The broader political backdrop has further intensified scrutiny. Since taking office, Mayor Mamdani has pursued several policies that critics argue represent a departure from previous city approaches toward Israel and antisemitism. As reported by The Algemeiner, Mamdani rescinded the city government’s adoption of the International Holocaust Remembrance Alliance definition of antisemitism, lifted restrictions involving contracts with companies participating in boycotts of Israel, and modified directives related to monitoring anti-Israel demonstrations near synagogues.
His decision earlier this year to become the first New York City mayor to skip the annual Israel Day Parade generated additional controversy and fueled concerns among many Jewish community leaders.
Against this backdrop, the JLens report is likely to become a significant point of reference in future debates over investment policy, municipal governance, and fiduciary responsibility. At its core, the controversy raises a fundamental question facing pension trustees and public officials alike: Should investment decisions be driven primarily by financial performance and fiduciary obligations, or should they also reflect political and ideological objectives?
For advocates of maintaining Israel-related investments, the answer is clear. They argue that pension funds exist to protect retirees and maximize returns, not to serve as instruments of geopolitical activism.
For supporters of divestment, moral and political considerations remain paramount.
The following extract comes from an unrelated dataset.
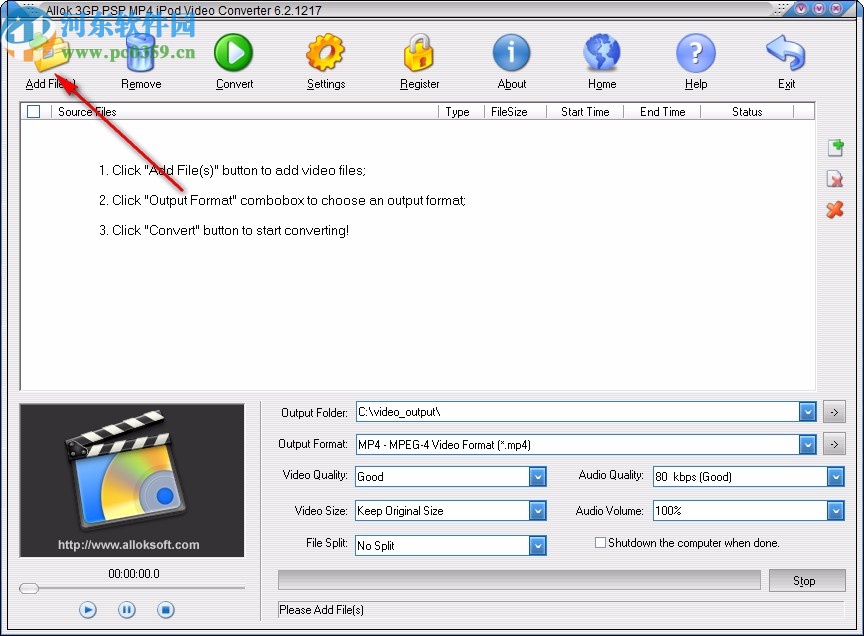This screenshot has width=864, height=636.
Task: Add a file using the green plus icon
Action: click(835, 147)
As the debate continues, The Algemeiner reported that the financial projections contained in the JLens analysis are likely to remain central to the discussion, particularly because the estimated losses would affect not politicians or activists, but the public employees whose retirement security depends upon the long-term strength and stability of New York City’s pension system.
With billions of dollars potentially at stake and powerful political forces engaged on both sides of the issue, the battle over Israel-related investments appears poised to remain one of the most consequential financial and political debates facing New York City in the years ahead.